Saturday, June 23, 2012

The Invitation



It came by UPS on Friday, June 22nd - the official Peace Corps invitation.

I'd suspected the assignment would to be in Senegal, given the hints Fritz had floated a week earlier, and a little applied research.  Senegal was the only French-speaking, sub-Sahara Africa country with an agroforestry program leaving in September

I emailed my acceptance to the designated address. 

I emailed family and friends.

I read the massive set of documents in my kit.

They sure don't sugar coat anything.  I'll likely have no running water.  No electricity.  Safety is an issue.      
Deepest Africa hadn't been my first choice.  I'd been nominated for Central or South America in Community Development.  I'd been envisioning a panorama of Andean mountains, cool green grass, and lamas. 

"That group is long gone," says Fritz, who called the night before I was leaving for a new job in Los Angeles. "You've worked in vineyards. You're interested in sustainable farming. What would you think about a post in sub-Sahara Africa? In the Food Security Program."

If the small print had me holding my breath, I'm all cheered up today, though, and back to excited.  I love exploring new lands; I learn so much.  And what better way to deal with an infuriatingly dysfunctional world than to grow food

My friend Konda, an Oakland-based documentary producer, sent me this email:  "You'll LOVE Senegal.  I just made a film there.  Can't wait to go back."  She's sending me a link to watch some of her raw footage. She says she wants to build a little house there. In Segou.

All I've ever known about Senegal was its location and that they spoke French.  I had a classmate at American University from Senegal.  He was tall, lean, sophisticated.  Huge smile.

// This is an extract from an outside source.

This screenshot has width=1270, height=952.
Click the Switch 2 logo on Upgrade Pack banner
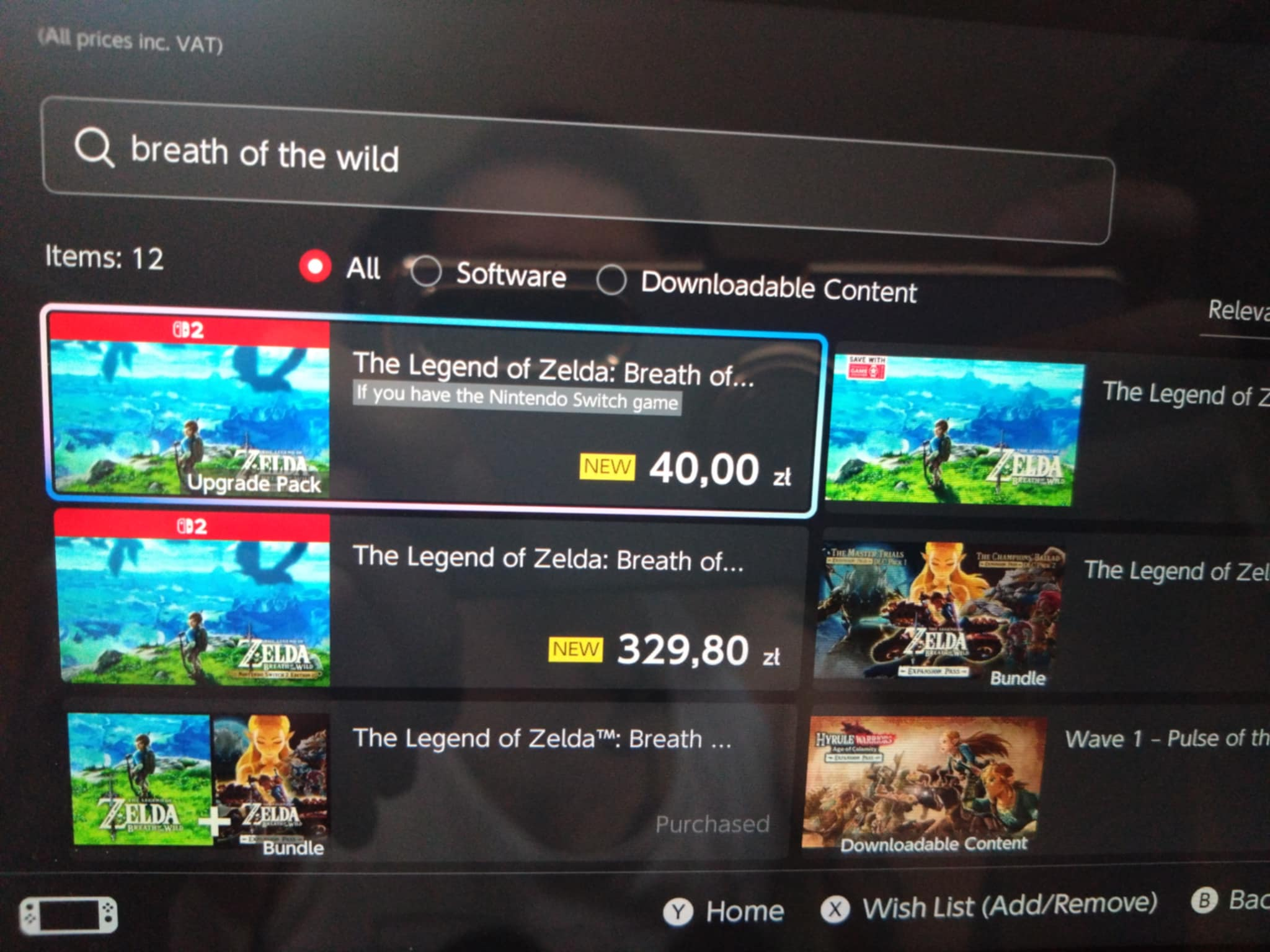point(188,329)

My brother Andre emailed that he knows someone who went to Senegal for a dance program.  And that some of his favorite music and performers are from Senegal.  I guess his reticence for me to move to Africa is subsiding now that he knows I'm committed to this.  He knows life on the continent viscerally having lived there for a year. "My God," I remember him saying.  "The poverty's unbelievable."

There's so much to be done. 

I've got 90 days to learn French.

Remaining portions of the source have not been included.